If you’re looking to reduce your car insurance premiums and you’ve already done plenty of shopping around to get the best quote you can, then these top tips should help you trim your outlay for cover that little bit further. Here’s how to keep insurance costs low each year.
- Small is beautiful – cars with larger and more powerful engines, no matter how experienced a driver you are, cost more to insure. Choose a smaller, low-powered engine to enjoy a cheaper annual premium. This makes a lot of sense if all you do is semi-urban commutes to work each day, because you don’t need a 600hp supercar for this sort of driving.
- Take it steady – whatever car you’ve got, be it a small city car or a grand cabriolet with a V8 engine, drive carefully. This may seem blindingly obvious, but drivers with lots of points on their licence or with a record of multiple claims on their insurance will pay more than those without either.
- Reduce your mileage – another one that might seem simple, but the more kilometres you travel, statistically the more likely you are to be involved in an incident; and that’s why insurance companies will load the premium. If you keep insuring your car for 20,000km per annum and you’re only doing 15,000km each year with regularity, reduce the quoted annual mileage to suit.
- Security for peace of mind – check what security systems are fitted to the car you’re interested in buying or which you own. Almost every new car will have an in-built alarm these days, but older models are not so secure. If you haven’t got one, think about investing in a GPS tracking device, because this will make the car easier to locate and recover if stolen, and the insurance company will recognise this by lowering your premium accordingly.
- Park it securely – it costs more to insure any given car that’s parked on a public road overnight than a private driveway, and it costs more to insure the same car on a driveway than it would do if you can shove it into a lockable garage each evening. Not all of us have access to garages or even driveways, but if you’ve got them, use them and make sure you tell the insurance company that you’re doing so. The net result will be a lower premium.
- Who else is driving the car? – this can work both ways. Adding another driver to your policy, if they’re a careful and lower-risk driver than yourself, can actually reduce your premium. Insurance companies will offer discounts for adding a spouse or partner, although said driver needs to genuinely be using your car for part of the year to get the reduction. The flipside of this is that if your spouse or partner wants to go on the insurance and they’ve got a lot of claims/points to their name, your premium is only going to go up.
- Value your car honestly – you might absolutely love your pride and joy Volkswagen Golf MkIV, and you might have spent a lot of money keeping it in tip-top condition over the years, but it will only be worth what an insurance assessor deems it to be worth. And that will be set by the second-hand values of cars of a similar age, mileage, condition and specification. If you claim it’s worth more than it is, you’ll pay more for your premium and, in the event you have to make a total-loss claim, you’ll only get what the assessor deems it to be worth anyway (i.e., you say it’s worth €4,000 and the assessor says the market value is €2,500, and you’ll be given €2,500 as settlement) – so you’ll be out of pocket all ways up.

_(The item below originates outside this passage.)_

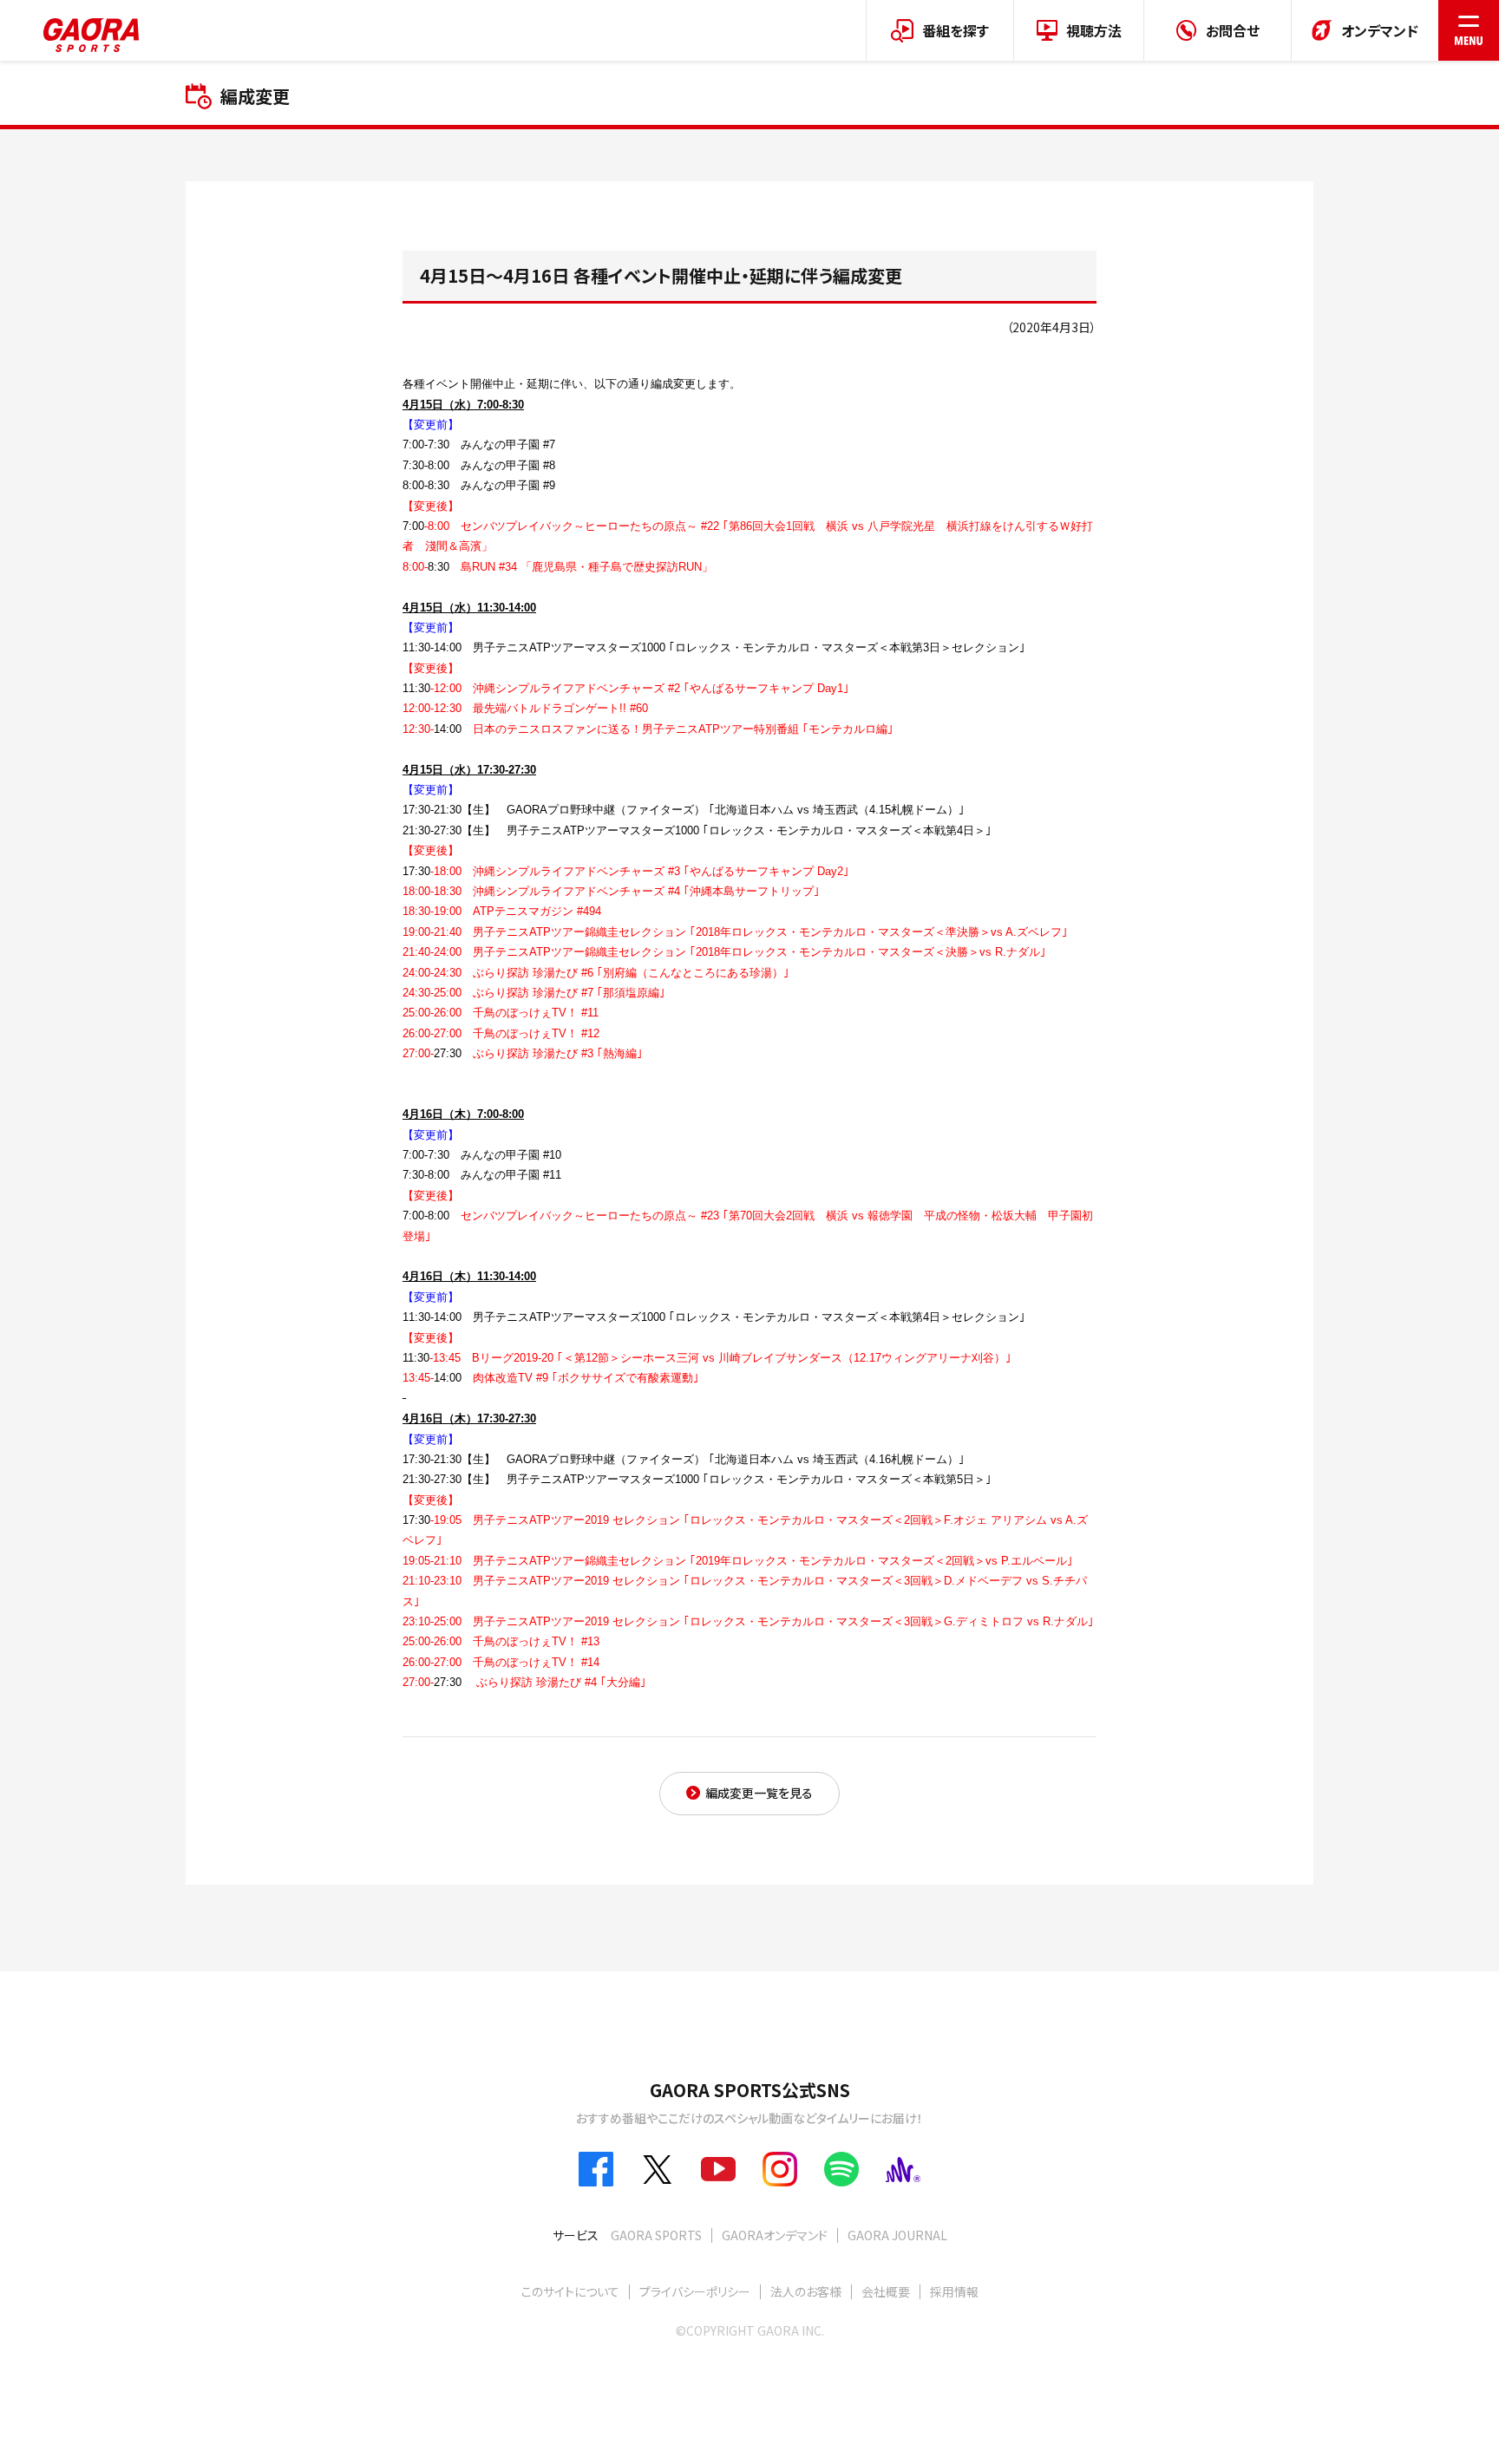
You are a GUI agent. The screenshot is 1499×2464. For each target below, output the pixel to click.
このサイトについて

- Choose your cover – if you don’t do a lot of kilometres per year, or your car’s not worth much (as in, it’s an older run-around), you don’t necessarily need fully comprehensive insurance; you might be able to get away with third party, fire and theft, potentially making your premium cheaper.
- Ramp up your excess – there’s a voluntary excess on car insurance premiums and, if you increase this, then your insurance company will reduce the overall cost of cover. Set it at €500 instead of €250 and you should feel the benefits in ordinary circumstances (i.e., you don’t claim on your policy during the course of a year), but make sure that whatever you set it at you can afford to rustle up in the event of a claim; it’s no good saying you’ll have a voluntary excess of €500 if you can only reasonably raise €200 from your monthly savings, for example.
- Pay your premium in one hit – another one that requires a bit of financial clout, but you usually have the choice to pay your annual policy fee in one lump sum or spread it out over 12 monthly payments. The latter incurs interest, so a €1,000 annual policy might end up costing you €1,100 if you pay it monthly and there’s a 10 per cent surcharge. Admittedly, finding €1,000 (or whatever your premium) in one go may be a challenge, but it will save you money in the long run.
- Move to a new house – OK, we’re being facetious with this one, obviously, but different residential areas will have higher premiums than others, depending on crime rates and local population. Quiet rural areas are going to enjoy lower premiums for the same car insured in the heart of Dublin, for instance. Obviously, moving house is not practical just to save a few Euro on a car premium, but if you’re thinking of changing your place of residence and you’ve got a few different options in mind, get a car insurance quote for each area, as you’ll find the premiums may vary quite markedly.